Except that he had the ring in his backpack, and thoughts of it and Layla weren’t going away.
He walked up to one of the ANP patrolmen and showed his passport to the man.
The young man nodded gravely. “Professor Lourds. We’ve been expecting you.” He made a path through the sawhorses.
“Yes. Thank you.”
“Watch your step as you go up.”
“I will.” Lourds started up the incline, and then the feeding frenzy hit.
“There’s Professor Lourds!”
Lourds didn’t know who had first vocalized his arrival, but the hue and cry rose.
“Professor Lourds. Could we get a picture?”
Lourds turned back toward the crowd and waved. Several cameras and camcorders were in evidence.
“Professor Lourds, could we get an interview?”
“In a little while, perhaps. At present, I’m afraid you people know more than I do.”
The ANP talked to a lithe young woman in a blue parka for a moment then let her through. She leaped up the incline, quick as a deer, and joined Lourds.
She threw back her parka hood and revealed strawberry blond hair and an innocent face. “Professor Lourds, you may not remember me, but I’m–”
“Anna Cherkshan. Of course I remember you. Boris is delighted that you’re involved with this.”
“And you’re not?”
“Of course I am. I was deferring to Boris. This is his circus, after all.”
“Thomas!”
Gazing uphill, Lourds saw Boris emerge from the cave and couldn’t help thinking of the groundhog that came out and checked for its shadow. It wasn’t a very flattering comparison in one respect, but Boris’s presence had certainly changed the weather.
The slight noise that had started at Lourds’s arrival became an avalanche of questions and demands for information.
Anna gazed at the crowd in wide-eyed wonder.
“Shocked to see your fellow journalists worked up into such a lather, Miss Cherkshan?”
Anna turned to him, raked hair from her face with her fingers, and shook her head. “I’ve never been on this side of it, you know. It’s a bit much, isn’t it?”
“It can be.”
“Do you ever get used to it?”
“No. Trust me, you don’t see this kind of thing every day in the field of archeology.”
“You must. You have found so many amazing things.”
“Well, I didn’t find this one. I was back in Cambridge while Boris was risking the elements and a broken neck climbing this mountain.”
“Can I quote you?”
Lourds smiled. “Of course. He’s only asked me in as a specialized consultant.”

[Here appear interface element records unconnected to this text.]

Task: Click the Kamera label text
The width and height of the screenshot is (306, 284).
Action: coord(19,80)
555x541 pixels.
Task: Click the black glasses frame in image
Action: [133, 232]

“To translate the documents he found inside the tomb?”
“Exactly.”
Boris waved Lourds up the mountain, and Lourds went. When he reached Boris, the Russian professor scooped him up in an immense bear hug that drew laughter and catcalls from the crowd of journalists.
“It is good to see you, Thomas.” Boris placed him back on the ground.
“It’s good to see you as well.”
“I see you discovered Miss Cherkshan.”
“Actually, she found me.”
“And Layla?”
“Working, as I said.”
“Ah, that is too bad.” Boris frowned, but the expression lasted only a moment before being replaced with his broad smile again. “Does she know what has been found?”
Lourds smiled. “Boris, I still don’t know what you’ve found.”
“Then come. Let me show you.” Boris made his apologies to Anna, promised that she would be the next person he brought into the tomb, and led Lourds into the cave.